Michael Sabia
©
PC/Archives/Andre Forget
Le président et chef de la direction de BCE, Michael Sabia, a annoncé qu'il quittera son poste une fois que la transaction conclue avec le consortium dirigé par Teacher's sera réglée.
Les actionnaires votent à 97 % en faveur de la vente de BCE à un consortium dirigé par le Régime de retraite des enseignants de l'Ontario. Le président Michael Sabia annonce son départ.
M. Sabia a fait cette annonce, vendredi à Montréal, lors d'une assemblée extraordinaire des actionnaires qui se prononçaient sur la transformation de BCE en société fermée. L'entente a finalement été approuvée à 97 % par les actionnaires.

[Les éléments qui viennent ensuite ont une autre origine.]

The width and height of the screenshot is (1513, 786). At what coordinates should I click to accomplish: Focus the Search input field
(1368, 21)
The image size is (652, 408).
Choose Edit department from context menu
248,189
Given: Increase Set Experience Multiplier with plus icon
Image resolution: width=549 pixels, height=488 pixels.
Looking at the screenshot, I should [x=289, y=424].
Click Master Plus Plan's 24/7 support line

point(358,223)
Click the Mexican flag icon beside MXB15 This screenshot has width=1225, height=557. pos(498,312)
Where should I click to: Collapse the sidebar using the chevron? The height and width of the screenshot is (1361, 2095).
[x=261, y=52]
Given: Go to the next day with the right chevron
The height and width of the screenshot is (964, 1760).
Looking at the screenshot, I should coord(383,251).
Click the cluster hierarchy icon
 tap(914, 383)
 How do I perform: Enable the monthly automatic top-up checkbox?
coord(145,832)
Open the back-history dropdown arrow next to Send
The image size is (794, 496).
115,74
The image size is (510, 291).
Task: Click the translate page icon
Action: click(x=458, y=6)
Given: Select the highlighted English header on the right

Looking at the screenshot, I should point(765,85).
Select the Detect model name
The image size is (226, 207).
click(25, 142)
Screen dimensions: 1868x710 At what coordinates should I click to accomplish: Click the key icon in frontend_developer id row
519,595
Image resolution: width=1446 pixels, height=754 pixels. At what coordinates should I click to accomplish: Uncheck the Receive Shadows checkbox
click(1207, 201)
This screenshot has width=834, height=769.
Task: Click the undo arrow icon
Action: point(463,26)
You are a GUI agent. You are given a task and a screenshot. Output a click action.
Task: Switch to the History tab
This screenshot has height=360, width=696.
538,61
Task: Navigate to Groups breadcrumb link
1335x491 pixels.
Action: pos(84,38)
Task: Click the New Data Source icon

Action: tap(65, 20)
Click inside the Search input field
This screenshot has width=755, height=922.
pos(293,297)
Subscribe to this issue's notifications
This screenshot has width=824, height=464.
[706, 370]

Michael Sabia devrait recevoir plus de 30 millions de dollars à l'issue de cette prise de contrôle. D'une part, l'ancien fonctionnaire touchera 13,15 millions en vertu du régime d'achats d'actions différés. Un tel régime permet aux dirigeants d'une entreprise de recevoir la totalité ou un pourcentage de sa prime de rendement annuelle sous forme d'actions différées.
M. Sabia touchera également une somme appréciable provenant des actions ordinaires, des actions subalternes et des options d'achat d'actions de BCE qu'il possède. Il pourrait également recevoir, au même titre que d'autres dirigeants de BCE, une prime spéciale à l'issue de la transaction.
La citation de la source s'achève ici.